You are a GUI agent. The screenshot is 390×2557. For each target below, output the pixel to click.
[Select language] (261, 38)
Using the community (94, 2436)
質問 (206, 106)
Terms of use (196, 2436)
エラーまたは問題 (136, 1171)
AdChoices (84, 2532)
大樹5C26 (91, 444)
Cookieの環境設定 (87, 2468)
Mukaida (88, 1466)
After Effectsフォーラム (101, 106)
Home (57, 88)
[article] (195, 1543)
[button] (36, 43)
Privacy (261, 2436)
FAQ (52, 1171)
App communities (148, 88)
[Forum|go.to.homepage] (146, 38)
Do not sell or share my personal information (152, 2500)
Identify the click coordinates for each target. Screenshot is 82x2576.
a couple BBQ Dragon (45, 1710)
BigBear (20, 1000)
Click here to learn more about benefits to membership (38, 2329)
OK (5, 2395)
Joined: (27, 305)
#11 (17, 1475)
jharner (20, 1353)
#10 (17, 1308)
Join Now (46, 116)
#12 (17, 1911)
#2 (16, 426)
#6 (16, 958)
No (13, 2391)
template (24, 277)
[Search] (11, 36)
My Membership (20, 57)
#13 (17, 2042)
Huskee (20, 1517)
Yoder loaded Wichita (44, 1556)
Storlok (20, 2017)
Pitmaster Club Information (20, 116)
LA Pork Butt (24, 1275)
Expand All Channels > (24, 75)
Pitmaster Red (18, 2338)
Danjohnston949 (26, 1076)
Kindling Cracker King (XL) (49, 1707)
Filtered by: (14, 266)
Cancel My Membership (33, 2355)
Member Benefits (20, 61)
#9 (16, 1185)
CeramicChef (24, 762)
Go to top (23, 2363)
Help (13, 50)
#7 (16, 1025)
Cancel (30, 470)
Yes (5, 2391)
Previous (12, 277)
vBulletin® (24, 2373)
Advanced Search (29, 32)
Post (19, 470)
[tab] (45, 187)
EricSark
_ _ _
- [Task goal]: Exactly and in full, write out the lines from the one containing "Huskee (20, 1517)" through the end of the listing.

- [Expected answer]:
Huskee (20, 1517)
Yoder loaded Wichita (44, 1556)
Storlok (20, 2017)
Pitmaster Club Information (20, 116)
LA Pork Butt (24, 1275)
Expand All Channels > (24, 75)
Pitmaster Red (18, 2338)
Danjohnston949 (26, 1076)
Kindling Cracker King (XL) (49, 1707)
Filtered by: (14, 266)
Cancel My Membership (33, 2355)
Member Benefits (20, 61)
#9 (16, 1185)
CeramicChef (24, 762)
Go to top (23, 2363)
Help (13, 50)
#7 (16, 1025)
Cancel (30, 470)
Yes (5, 2391)
Previous (12, 277)
vBulletin® (24, 2373)
Advanced Search (29, 32)
Post (19, 470)
[tab] (45, 187)
EricSark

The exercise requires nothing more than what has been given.